- Goal:
Please reproduce the listing below with each "GUI agent" renamed to "interface agent" and nothing else changed.
*** Listed records
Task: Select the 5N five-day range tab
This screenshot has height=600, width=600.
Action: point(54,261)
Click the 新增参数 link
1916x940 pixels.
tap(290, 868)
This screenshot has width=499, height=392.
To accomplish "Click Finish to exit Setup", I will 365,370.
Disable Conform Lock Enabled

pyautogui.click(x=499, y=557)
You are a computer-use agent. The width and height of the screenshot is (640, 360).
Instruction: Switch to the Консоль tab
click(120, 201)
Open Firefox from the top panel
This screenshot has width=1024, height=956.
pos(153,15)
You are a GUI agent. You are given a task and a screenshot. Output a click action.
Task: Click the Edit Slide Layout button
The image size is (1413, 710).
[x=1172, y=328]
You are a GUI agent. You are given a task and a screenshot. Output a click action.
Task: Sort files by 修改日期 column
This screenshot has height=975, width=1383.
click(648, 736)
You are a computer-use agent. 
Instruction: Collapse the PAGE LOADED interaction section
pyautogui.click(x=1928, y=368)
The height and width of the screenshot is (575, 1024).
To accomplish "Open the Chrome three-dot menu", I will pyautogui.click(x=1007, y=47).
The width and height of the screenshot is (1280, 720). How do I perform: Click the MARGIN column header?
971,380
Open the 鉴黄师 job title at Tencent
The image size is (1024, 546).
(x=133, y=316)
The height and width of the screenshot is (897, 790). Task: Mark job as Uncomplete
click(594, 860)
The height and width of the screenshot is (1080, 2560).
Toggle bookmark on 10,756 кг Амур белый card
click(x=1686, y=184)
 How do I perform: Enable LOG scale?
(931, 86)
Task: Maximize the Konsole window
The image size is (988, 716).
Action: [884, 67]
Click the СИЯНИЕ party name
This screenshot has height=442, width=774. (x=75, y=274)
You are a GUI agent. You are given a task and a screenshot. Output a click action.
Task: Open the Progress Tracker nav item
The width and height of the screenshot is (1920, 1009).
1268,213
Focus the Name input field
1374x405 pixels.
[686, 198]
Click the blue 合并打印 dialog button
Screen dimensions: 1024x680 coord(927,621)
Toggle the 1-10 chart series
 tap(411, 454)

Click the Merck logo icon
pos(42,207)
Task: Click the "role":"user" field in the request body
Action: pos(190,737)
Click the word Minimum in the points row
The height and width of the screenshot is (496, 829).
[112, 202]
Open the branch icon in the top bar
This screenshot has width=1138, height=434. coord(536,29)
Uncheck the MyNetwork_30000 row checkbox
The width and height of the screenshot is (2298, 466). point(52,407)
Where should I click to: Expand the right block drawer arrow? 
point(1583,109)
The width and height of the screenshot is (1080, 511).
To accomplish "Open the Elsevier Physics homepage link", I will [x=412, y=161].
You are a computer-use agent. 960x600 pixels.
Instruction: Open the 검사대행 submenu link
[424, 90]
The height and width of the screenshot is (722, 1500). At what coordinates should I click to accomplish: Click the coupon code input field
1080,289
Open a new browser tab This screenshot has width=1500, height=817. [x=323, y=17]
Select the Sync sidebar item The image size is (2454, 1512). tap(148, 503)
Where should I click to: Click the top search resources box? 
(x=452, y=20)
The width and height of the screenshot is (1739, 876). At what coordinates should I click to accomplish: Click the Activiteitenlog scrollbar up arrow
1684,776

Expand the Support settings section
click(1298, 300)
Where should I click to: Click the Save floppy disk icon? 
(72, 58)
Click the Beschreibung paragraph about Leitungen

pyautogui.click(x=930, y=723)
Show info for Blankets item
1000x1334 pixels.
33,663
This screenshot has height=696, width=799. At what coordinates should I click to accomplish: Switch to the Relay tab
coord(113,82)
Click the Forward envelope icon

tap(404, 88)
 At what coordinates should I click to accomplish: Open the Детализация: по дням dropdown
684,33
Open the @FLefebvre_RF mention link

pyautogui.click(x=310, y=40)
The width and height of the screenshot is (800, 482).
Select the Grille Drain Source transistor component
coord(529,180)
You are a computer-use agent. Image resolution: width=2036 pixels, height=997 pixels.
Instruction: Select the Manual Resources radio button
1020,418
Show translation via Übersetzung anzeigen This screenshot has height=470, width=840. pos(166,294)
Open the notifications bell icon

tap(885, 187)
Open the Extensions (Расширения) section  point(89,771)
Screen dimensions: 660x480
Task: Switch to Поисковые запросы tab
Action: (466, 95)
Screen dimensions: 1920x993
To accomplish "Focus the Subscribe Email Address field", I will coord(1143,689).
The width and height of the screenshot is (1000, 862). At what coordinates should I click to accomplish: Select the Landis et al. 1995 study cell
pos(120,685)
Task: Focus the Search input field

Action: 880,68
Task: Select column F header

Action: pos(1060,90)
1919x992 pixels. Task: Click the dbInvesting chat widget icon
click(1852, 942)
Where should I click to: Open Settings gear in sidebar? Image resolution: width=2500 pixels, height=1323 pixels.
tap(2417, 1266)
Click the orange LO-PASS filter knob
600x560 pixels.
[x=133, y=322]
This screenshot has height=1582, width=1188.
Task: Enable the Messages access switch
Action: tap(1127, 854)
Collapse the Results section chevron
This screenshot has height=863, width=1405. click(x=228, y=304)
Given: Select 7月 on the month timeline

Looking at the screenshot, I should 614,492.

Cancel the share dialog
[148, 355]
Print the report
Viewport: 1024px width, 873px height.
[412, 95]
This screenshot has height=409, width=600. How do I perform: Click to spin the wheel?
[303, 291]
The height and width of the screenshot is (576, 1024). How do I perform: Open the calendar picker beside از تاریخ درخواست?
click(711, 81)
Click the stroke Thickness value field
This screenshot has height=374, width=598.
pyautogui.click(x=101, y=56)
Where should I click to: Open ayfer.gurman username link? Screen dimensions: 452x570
******
- Complete output:
Task: Select the 5N five-day range tab
This screenshot has height=600, width=600.
Action: point(54,261)
Click the 新增参数 link
1916x940 pixels.
tap(290, 868)
This screenshot has width=499, height=392.
To accomplish "Click Finish to exit Setup", I will 365,370.
Disable Conform Lock Enabled

pyautogui.click(x=499, y=557)
You are a computer-use agent. The width and height of the screenshot is (640, 360).
Instruction: Switch to the Консоль tab
click(120, 201)
Open Firefox from the top panel
This screenshot has width=1024, height=956.
pos(153,15)
You are a interface agent. You are given a task and a screenshot. Output a click action.
Task: Click the Edit Slide Layout button
The image size is (1413, 710).
[x=1172, y=328]
You are a interface agent. You are given a task and a screenshot. Output a click action.
Task: Sort files by 修改日期 column
This screenshot has height=975, width=1383.
click(648, 736)
You are a computer-use agent. 
Instruction: Collapse the PAGE LOADED interaction section
pyautogui.click(x=1928, y=368)
The height and width of the screenshot is (575, 1024).
To accomplish "Open the Chrome three-dot menu", I will pyautogui.click(x=1007, y=47).
The width and height of the screenshot is (1280, 720). How do I perform: Click the MARGIN column header?
971,380
Open the 鉴黄师 job title at Tencent
The image size is (1024, 546).
(x=133, y=316)
The height and width of the screenshot is (897, 790). Task: Mark job as Uncomplete
click(594, 860)
The height and width of the screenshot is (1080, 2560).
Toggle bookmark on 10,756 кг Амур белый card
click(x=1686, y=184)
 How do I perform: Enable LOG scale?
(931, 86)
Task: Maximize the Konsole window
The image size is (988, 716).
Action: [884, 67]
Click the СИЯНИЕ party name
This screenshot has height=442, width=774. (x=75, y=274)
You are a interface agent. You are given a task and a screenshot. Output a click action.
Task: Open the Progress Tracker nav item
The width and height of the screenshot is (1920, 1009).
1268,213
Focus the Name input field
1374x405 pixels.
[686, 198]
Click the blue 合并打印 dialog button
Screen dimensions: 1024x680 coord(927,621)
Toggle the 1-10 chart series
 tap(411, 454)

Click the Merck logo icon
pos(42,207)
Task: Click the "role":"user" field in the request body
Action: pos(190,737)
Click the word Minimum in the points row
The height and width of the screenshot is (496, 829).
[112, 202]
Open the branch icon in the top bar
This screenshot has width=1138, height=434. coord(536,29)
Uncheck the MyNetwork_30000 row checkbox
The width and height of the screenshot is (2298, 466). point(52,407)
Where should I click to: Expand the right block drawer arrow? 
point(1583,109)
The width and height of the screenshot is (1080, 511).
To accomplish "Open the Elsevier Physics homepage link", I will [x=412, y=161].
You are a computer-use agent. 960x600 pixels.
Instruction: Open the 검사대행 submenu link
[424, 90]
The height and width of the screenshot is (722, 1500). At what coordinates should I click to accomplish: Click the coupon code input field
1080,289
Open a new browser tab This screenshot has width=1500, height=817. [x=323, y=17]
Select the Sync sidebar item The image size is (2454, 1512). tap(148, 503)
Where should I click to: Click the top search resources box? 
(x=452, y=20)
The width and height of the screenshot is (1739, 876). At what coordinates should I click to accomplish: Click the Activiteitenlog scrollbar up arrow
1684,776

Expand the Support settings section
click(1298, 300)
Where should I click to: Click the Save floppy disk icon? 
(72, 58)
Click the Beschreibung paragraph about Leitungen

pyautogui.click(x=930, y=723)
Show info for Blankets item
1000x1334 pixels.
33,663
This screenshot has height=696, width=799. At what coordinates should I click to accomplish: Switch to the Relay tab
coord(113,82)
Click the Forward envelope icon

tap(404, 88)
 At what coordinates should I click to accomplish: Open the Детализация: по дням dropdown
684,33
Open the @FLefebvre_RF mention link

pyautogui.click(x=310, y=40)
The width and height of the screenshot is (800, 482).
Select the Grille Drain Source transistor component
coord(529,180)
You are a computer-use agent. Image resolution: width=2036 pixels, height=997 pixels.
Instruction: Select the Manual Resources radio button
1020,418
Show translation via Übersetzung anzeigen This screenshot has height=470, width=840. pos(166,294)
Open the notifications bell icon

tap(885, 187)
Open the Extensions (Расширения) section  point(89,771)
Screen dimensions: 660x480
Task: Switch to Поисковые запросы tab
Action: (466, 95)
Screen dimensions: 1920x993
To accomplish "Focus the Subscribe Email Address field", I will coord(1143,689).
The width and height of the screenshot is (1000, 862). At what coordinates should I click to accomplish: Select the Landis et al. 1995 study cell
pos(120,685)
Task: Focus the Search input field

Action: 880,68
Task: Select column F header

Action: pos(1060,90)
1919x992 pixels. Task: Click the dbInvesting chat widget icon
click(1852, 942)
Where should I click to: Open Settings gear in sidebar? Image resolution: width=2500 pixels, height=1323 pixels.
tap(2417, 1266)
Click the orange LO-PASS filter knob
600x560 pixels.
[x=133, y=322]
This screenshot has height=1582, width=1188.
Task: Enable the Messages access switch
Action: tap(1127, 854)
Collapse the Results section chevron
This screenshot has height=863, width=1405. click(x=228, y=304)
Given: Select 7月 on the month timeline

Looking at the screenshot, I should 614,492.

Cancel the share dialog
[148, 355]
Print the report
Viewport: 1024px width, 873px height.
[412, 95]
This screenshot has height=409, width=600. How do I perform: Click to spin the wheel?
[303, 291]
The height and width of the screenshot is (576, 1024). How do I perform: Open the calendar picker beside از تاریخ درخواست?
click(711, 81)
Click the stroke Thickness value field
This screenshot has height=374, width=598.
pyautogui.click(x=101, y=56)
Where should I click to: Open ayfer.gurman username link? Screen dimensions: 452x570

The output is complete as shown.